**CONSIGNA:** Continúa el texto sobre Jesús de Nazaret y el amor a partir de su última oración.

**TEXTO PARA LEER:**

Región divina por lado y región humana por el otro; fe y pureza para uno, ciencia y precisión para el otro.

 

III

La comparación es, sin duda, poderosa.  Compara tiempos, actitudes humanas y cambios históricos, más allá del simple hecho de la conexión metafórica.

Inauguró Jesús de Nazaret una era de revolución con su propuesta de que el hombre ame al prójimo como a sí mismo en medio de una humanidad exponencialmente egoísta, centrada en la guerra, el poder y la lujuria, sin conciencia conceptuada del amor.  Hizo el amor, en el plano de los sentimientos y la esperanza, su trabajo balsámico de rescatar a millones sumidos en el olvido y la condena para aproximarlos a una salvación inusitada, haciéndolos transitar el camino de la verdad y fe divinas.  Por primera vez el amor se hacia conciecia y ser de cultura.

**ENTRADAS MOSTRADAS:**
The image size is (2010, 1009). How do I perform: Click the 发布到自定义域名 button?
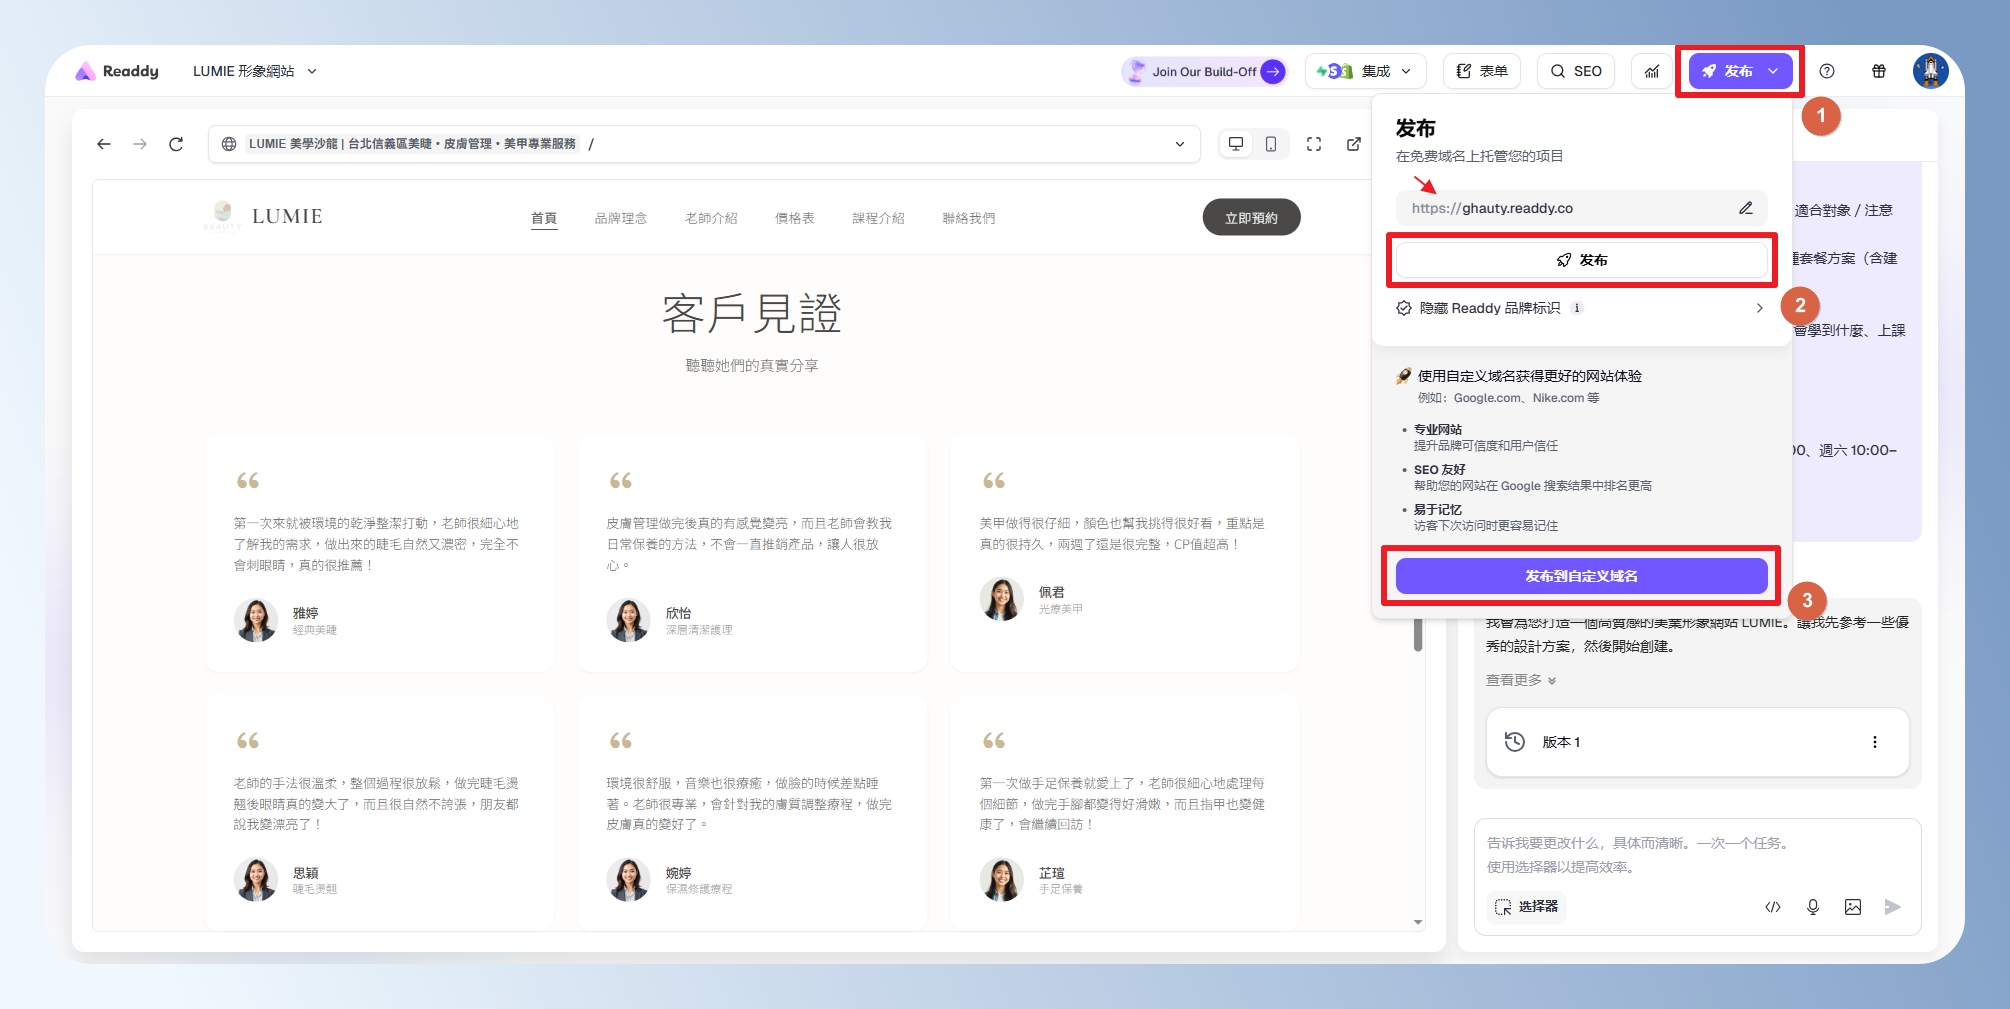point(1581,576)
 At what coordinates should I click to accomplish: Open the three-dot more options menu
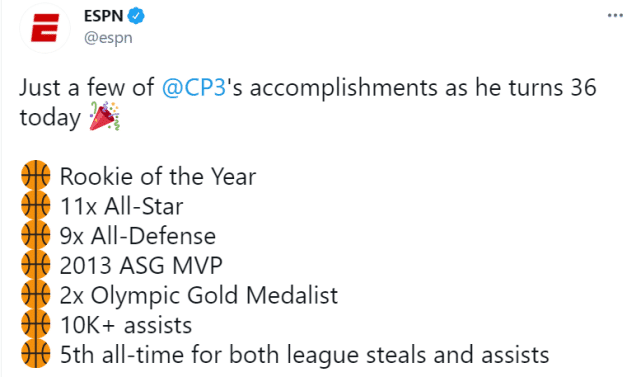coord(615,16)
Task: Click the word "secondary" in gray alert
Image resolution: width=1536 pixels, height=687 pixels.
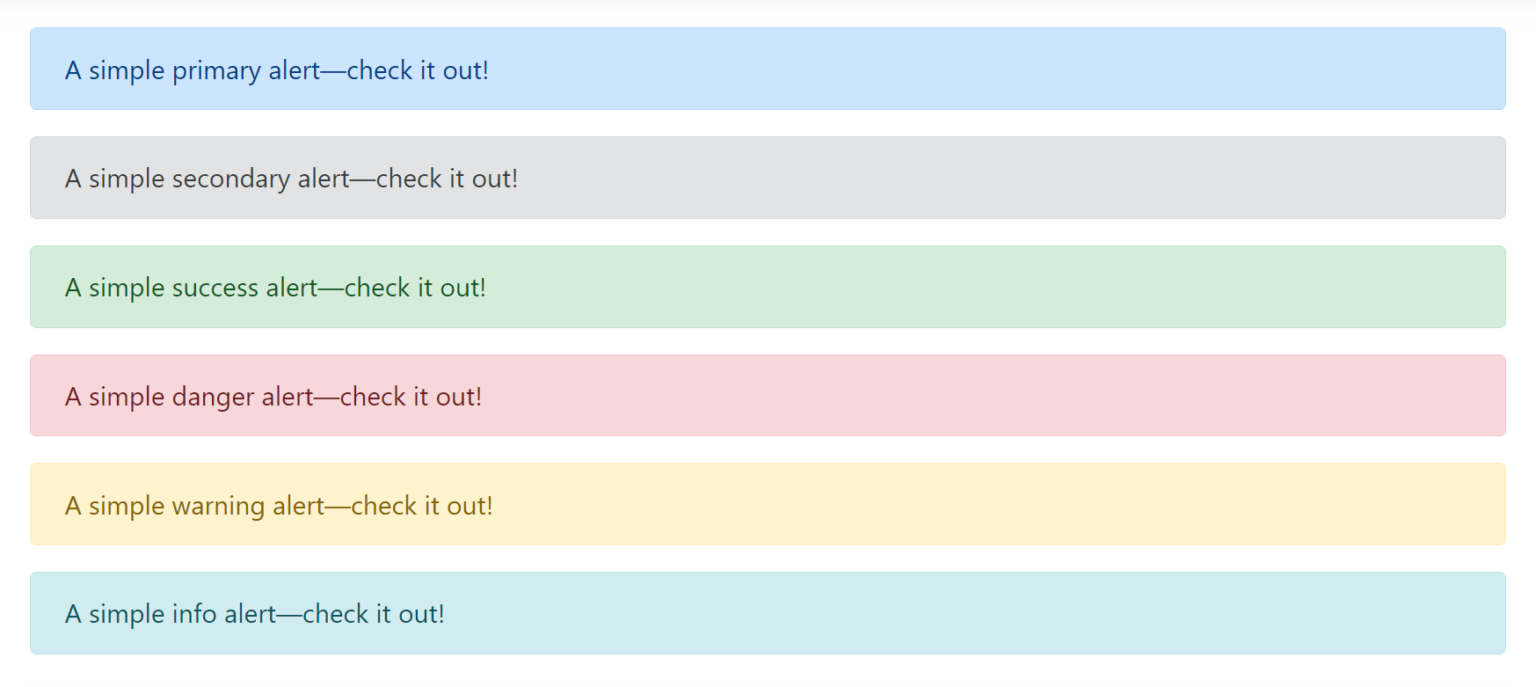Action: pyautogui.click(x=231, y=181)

**RESPUESTA ESPERADA:**
Bacon, por su lado terrenal, protagonizó un cambio de época, de mundo, de paradigma, y a su manera inauguró una posteridad también.  En su opinión, su tiempo era el “anciano del mundo” y no los llamados “tiempos antiguos”.³  En consecuencia, se sentía partícipe de una época rica en observaciones y experiencias (ya se contaba con la pólvora, la imprenta y las propuestas de Copérnico y Galileo sobre la farsa del mundo geocéntrico), momento del espíritu calificado ─se dirá─ para desmontar la prédica del pensamiento dominante de entonces, a saber, el aristotelismo, sistema filosófico antiguo que daba mucho crédito al testimonio de los sentidos, en especial al del ojo humano, y dogmáticamente centraba los pilares de sus postulados bajo la fuerza de la autoridad.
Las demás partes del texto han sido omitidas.